I had just returned home from a bike ride. MVH was watching Paul and minding the Weeknight Roast Chicken, as dictated by Cook's Illustrated. And the lower level of the house was honest-to-goodness hazy.
"It's the chicken," MVH said. "Or more accurately, we've reached the smoke point for the olive oil."
The M.O. of this recipe is roast chicken in a hurry. The subheadline of the recipe story reads: "If you can plan ahead, by all means brine or salt your bird. But when you want dinner on the table in an hour, you need a different way to get juicy, tender chicken."
So CI promises chicken in an hour, but if you add up the minutes in the directions, you're not getting there. The chicken roasts at 450 degrees for 25 to 35 minutes; you check the bird's temperature; then turn off the oven and leave it alone in the oven for another 25 to 35 minutes. If your chicken is on the small side, you're up to at least 50 minutes when the directions call for allowing the bird to rest for 20 minutes. Last I checked, 50 plus 20 is 70 minutes.
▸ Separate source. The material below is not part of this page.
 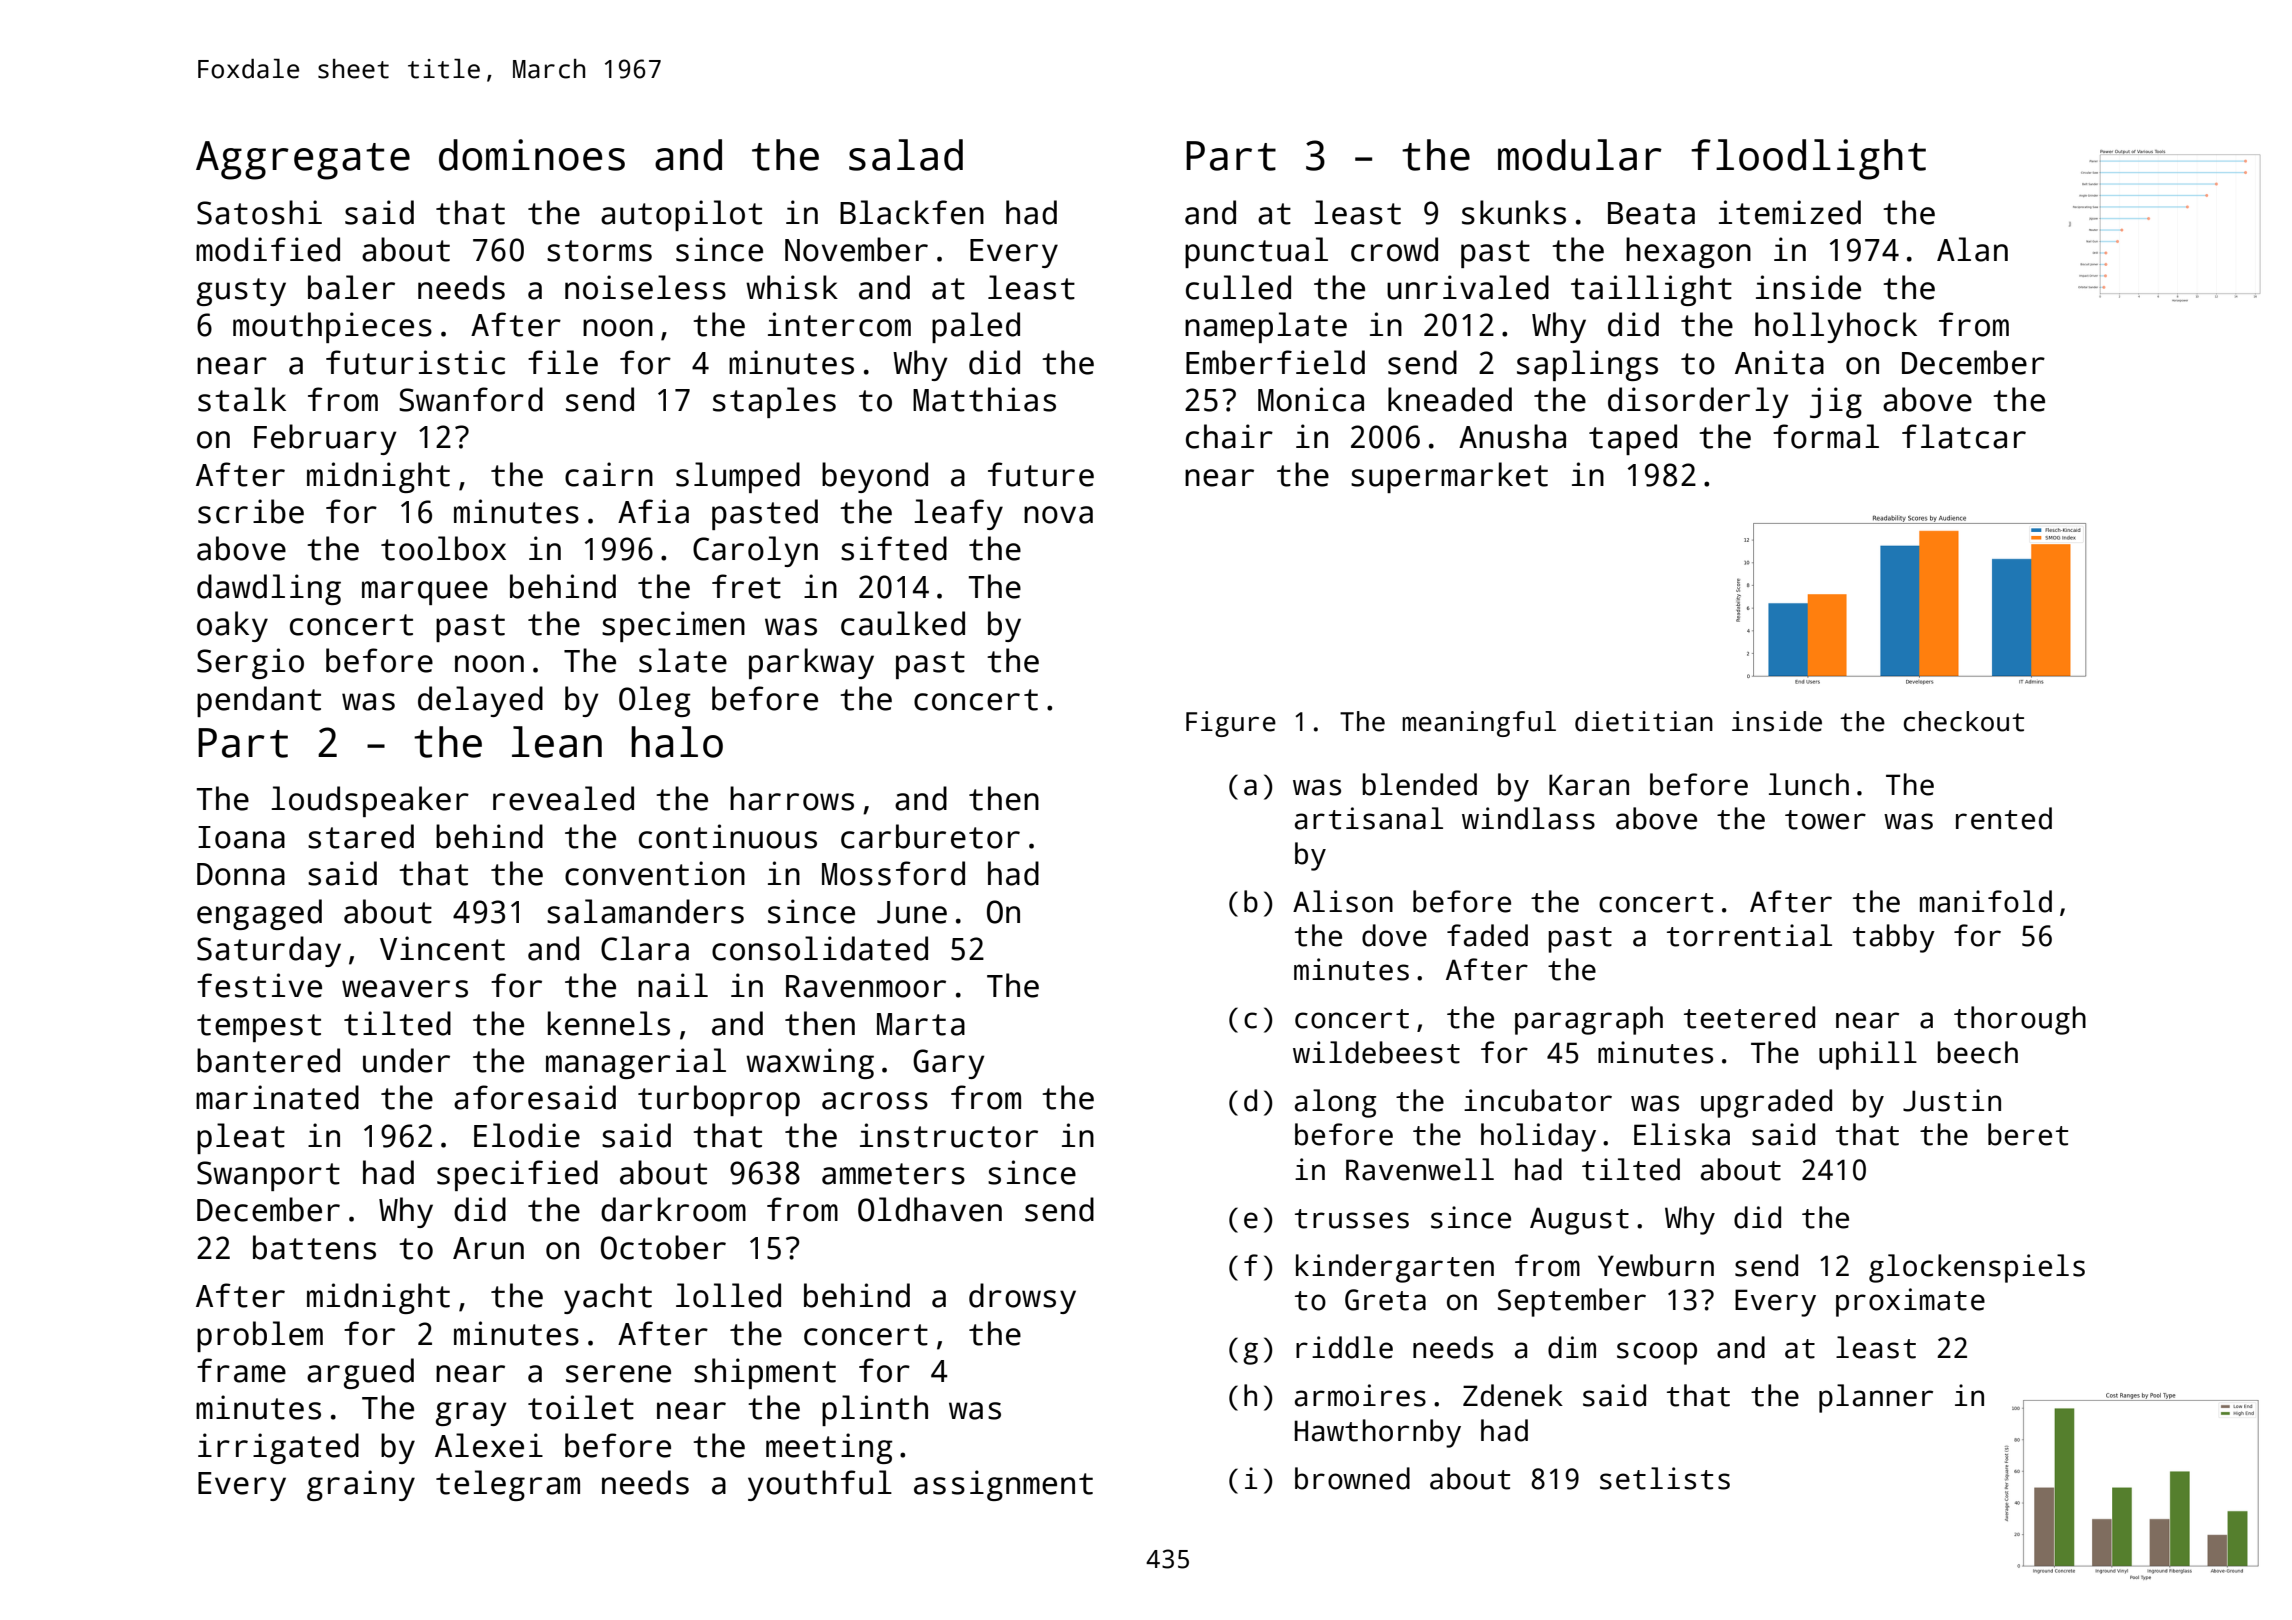 What do you see at coordinates (241, 292) in the screenshot?
I see `gusty` at bounding box center [241, 292].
Moreover, this "hour" doesn't include the pre-oven prep of rubbing down the chicken with salt, pepper, and olive oil.
I don't think brining is a big obstacle. Yes, it takes a few hours, but they're hands-off, overnight hours. Remembering to brine is the tricky part. Once you've brined, you have another hour or two of hands-off cooking while the chicken is in the oven. I'm more interested in the hands-off cooking characteristics of roast chicken than its speed, but maybe that's just me.
Enough bellyaching; here's what I liked about the recipe! The chicken was very moist and flavorful, both dark and white meat. The skin wasn't soggy, and the bird was very nice looking. I also loved the dead-simple seasoning (salt and pepper) and prep (rub in olive oil and S&P). We also made the tarragon-lemon pan sauce, and it had a bright, zingy flavor that paired well with the savory meat. I have to give CI credit for rocking the pan sauce better than anyone; the magazine's sauces never disappoint.
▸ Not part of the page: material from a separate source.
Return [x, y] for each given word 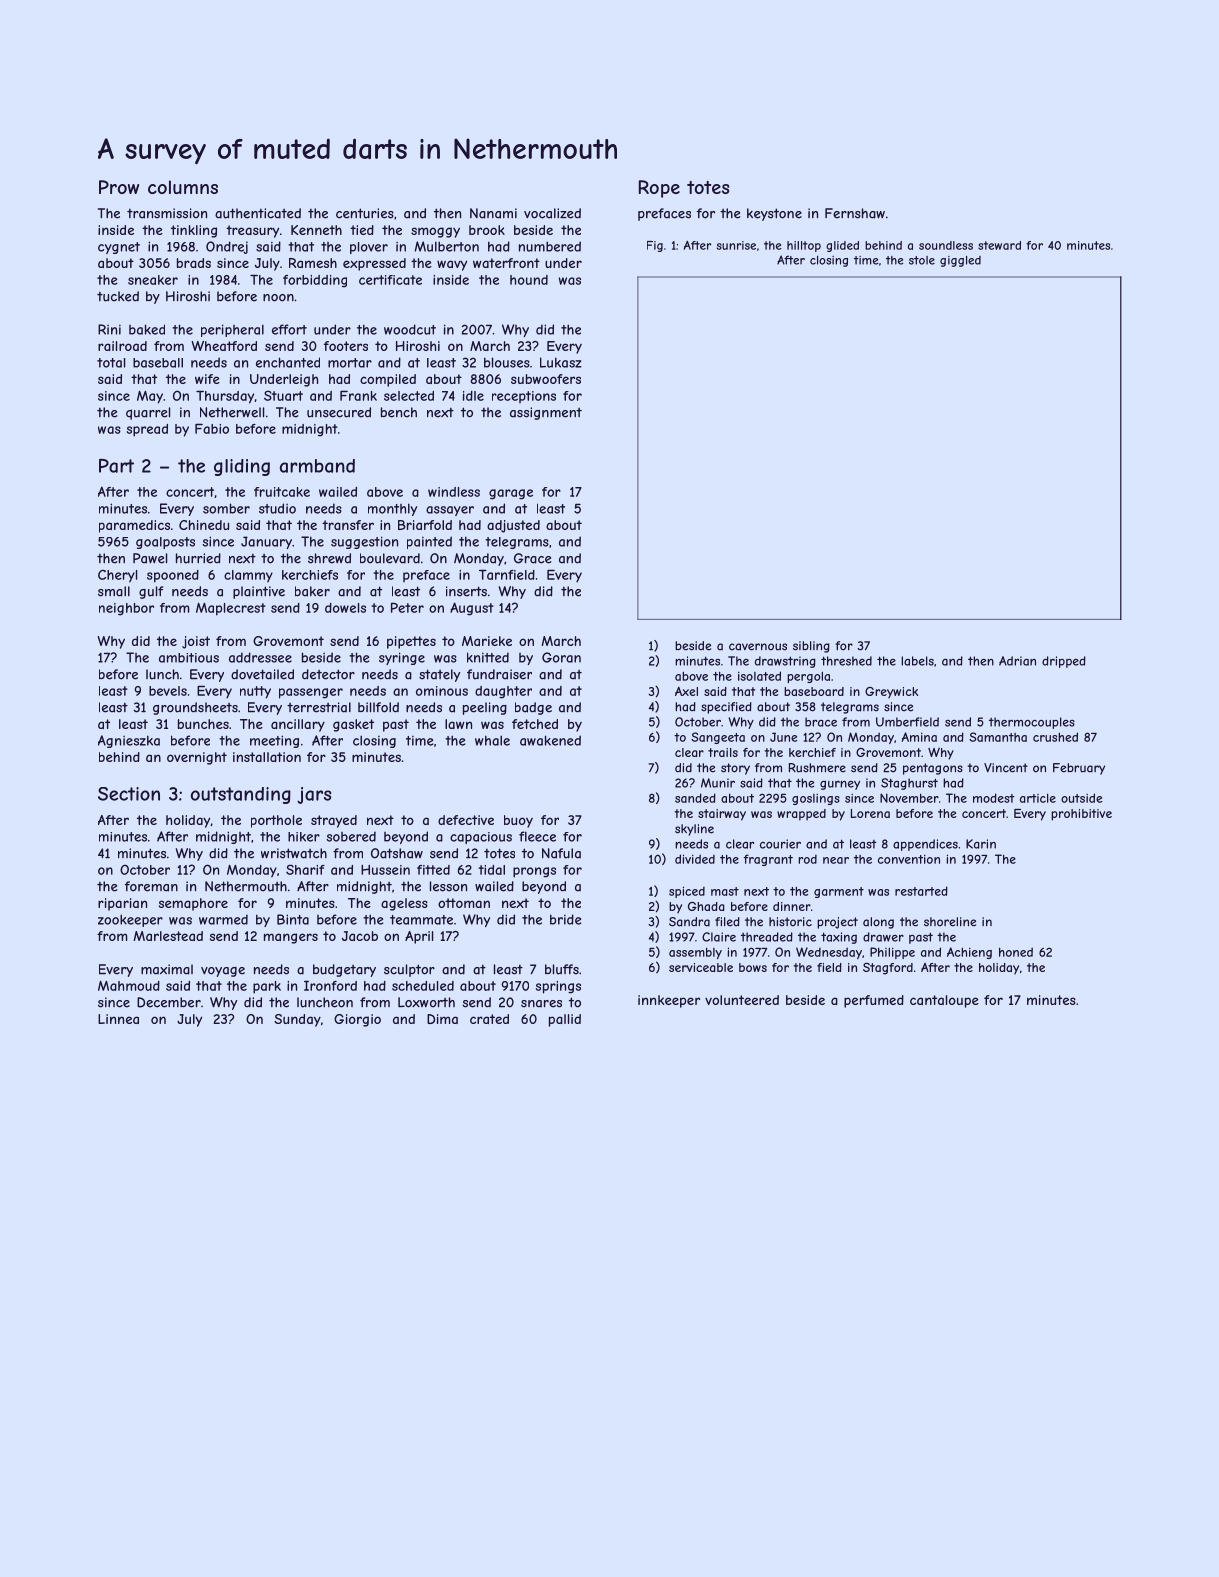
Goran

We found lots of ways to serve the chicken. Roasting it was just the beginning.
Will I make this again?
Like I said before, brining doesn't really bring me down, so I'd rather roast the chicken longer at a lower temp than have my house filled with smoke, especially when I want roast chicken in the winter and can't open windows.
How long did it take?
We were closer to 35 plus 35 plus 20 minutes for resting, which is closer to 90 minutes. It took about 10 minutes to prep the bird, but pre-heating the oven was at least 15 minutes. Getting to 450 takes a while.
Servings and leftover situation?
The first night, MVH and I each had a serving. The following night we each had another serving with the pan sauce. Over two more nights, we made three chicken-black-bean-and-cheese quesadillas; I had a serving of chicken salad, and MVH had another serving of chicken and pan sauce. It was a biggish bird, but we weren't taking very big servings. We're pretty good at stretching and re-imagining entrees.
Cost of meal?
I had kosher salt, pepper, and olive oil in my pantry. The chicken, which was about four-and-a-half pounds, was $11.35. For the pan sauce, the shallot was 38 cents; the Dijon mustard was $2.99; I had butter; the tarragon was $2.29; and a lemon was 75 cents. I actually think the grocery charged me the wrong price for the chicken broth, which should have been about $4. The total of these ingredients is $21.76, but remember that I used only a fraction of the mustard, tarragon, and broth. The bulk of the cost was the chicken, and we got nine reasonable meals out of the bird.
Let's crunch some numbers:
$21.76 / 9 = $2.42
$11.35 / 9 = $1.26
A cost per serving between those two figures is pretty darn good. Viva El Gallo!